Genug Kaffee getrunken. Kommen wir nun zu einer Restaurantempfehlung. Versteckt in einer kleinen Seitenstraße liegt das kleine, entzückende Restaurant Dürrer Hase. Hier erwartet euch eine ebenso kleine aber sehr feine Speisekarte und nettes Personal! Wir waren zum Abendessen dort und haben Flammkuchen und Steak gegessen. Das ist – neben ein paar weiteren Beilagen und Salaten – auch das einzige, dass angeboten wird. Ich habe mir einen Flammkuchen bestellt, der sehr schnell, geschmacklich hervorragend und optisch spitze zubereitet war. Philipps Steak war zart, auf den Punkt Medium gebraten und die Beilagen ebenfalls köstlich. Ein kleines Schätzchen im Herzen von Nürnberg.

Imperial by Alexander Herrmann – Nürnbergs kosmopolitischem Cool-Dining-Hotspot

Das Beste haben wir uns für den Schluss aufgehoben – unser Abendessen im Imperial by Alexander Hermann. Hier haben wir den Samstagabend auf der wunderschönen Dachterrasse mit einem Festmahl ausklingen lassen. Aber auch innen sieht das Lokal echt schick aus! Philipp hatte sich für das Steak/Hummermenü und ich mich für das Lifestylemenü entschieden. Natürlich alles viel zu viel, denn die Größe der Portionen – vor allem beim Hauptgang – waren überraschend groß Denn, sind wir mal ehrlich – wir alle denken bei einer Sterneküche an einen viel zu großen Teller und einer viel zu kleinen Leckerei obendrauf. Das ist im Imperial by Alexander Hermann auf keinen Fall Programm.

Die Präsentation der Speisen war bis auf das Süppchen (hier hätte mir eine andere Schale einfach besser gefallen) hervorragend und geschmacklich sehr ausgefallen, aber nicht too much. Die Koch-Crew versteht eindeutig ihr Handwerk. Aber auch das Servicepersonal kann man hier nur loben. Die Bedienung war sehr freundlich und wusste bestens über die Gerichte Bescheid. Wer also gerne mal schick Essen gehen möchte, oder einen speziellen Anlass feiern möchte, der ist im Imperial genau richtig. Aber auch eine Etage tiefer, im Fränkness, kann man wunderbar speisen. Wir hatten leider keine Zeit mehr dazu, haben via Instagram aber zahlreiche Nachrichten dazu bekommen und werden beim nächsten Besuch auf jeden Fall vorbeischauen :-)

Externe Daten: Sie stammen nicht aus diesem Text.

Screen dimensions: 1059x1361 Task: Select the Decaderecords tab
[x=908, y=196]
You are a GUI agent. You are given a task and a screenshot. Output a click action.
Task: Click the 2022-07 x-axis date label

Unser Hotel Tipp für deinen Städtetrip

Bei einem Citytrip ist es uns wichtig in einem Hotel zu nächtigen, das super zentral liegt. Beim Hotel Elch ist genau das der Fall, denn bis zur bekannten Weißgerbergasse sind es nur wenige Schritte! Aber auch beim Tiergärtnertor oder beim Hauptmarkt bist du in 10-15 Minuten. Es ist also der perfekte Ausgangspunkt für deinen Städtetrip.

Hotel Elch Boutique

Das Hotel Elch ist nicht nur das älteste Hotel der Stadt, sondern auch eines der ältesten Hotels Europas! Genauer gesagt aus dem Jahr 1342. Wir waren super zufrieden und fanden auch die Zimmern klasse und vor allem sehr großzügig. Gerade das ist man bei einem Cityhotel nicht unbedingt gewohnt. Wer möchte, kann auch das Frühstück im Hotel Elch tageweise buchen. Da wir aber eine sehr kulinarische Reise hatten und ohnehin den ganzen Tag mit Essen beschäftigt waren, haben wir es ausgelassen :-) Alles in allem waren wir super zufrieden und waren ganz angetan von dem alten Fachwerkhaus und können es ohne Einschränkung empfehlen.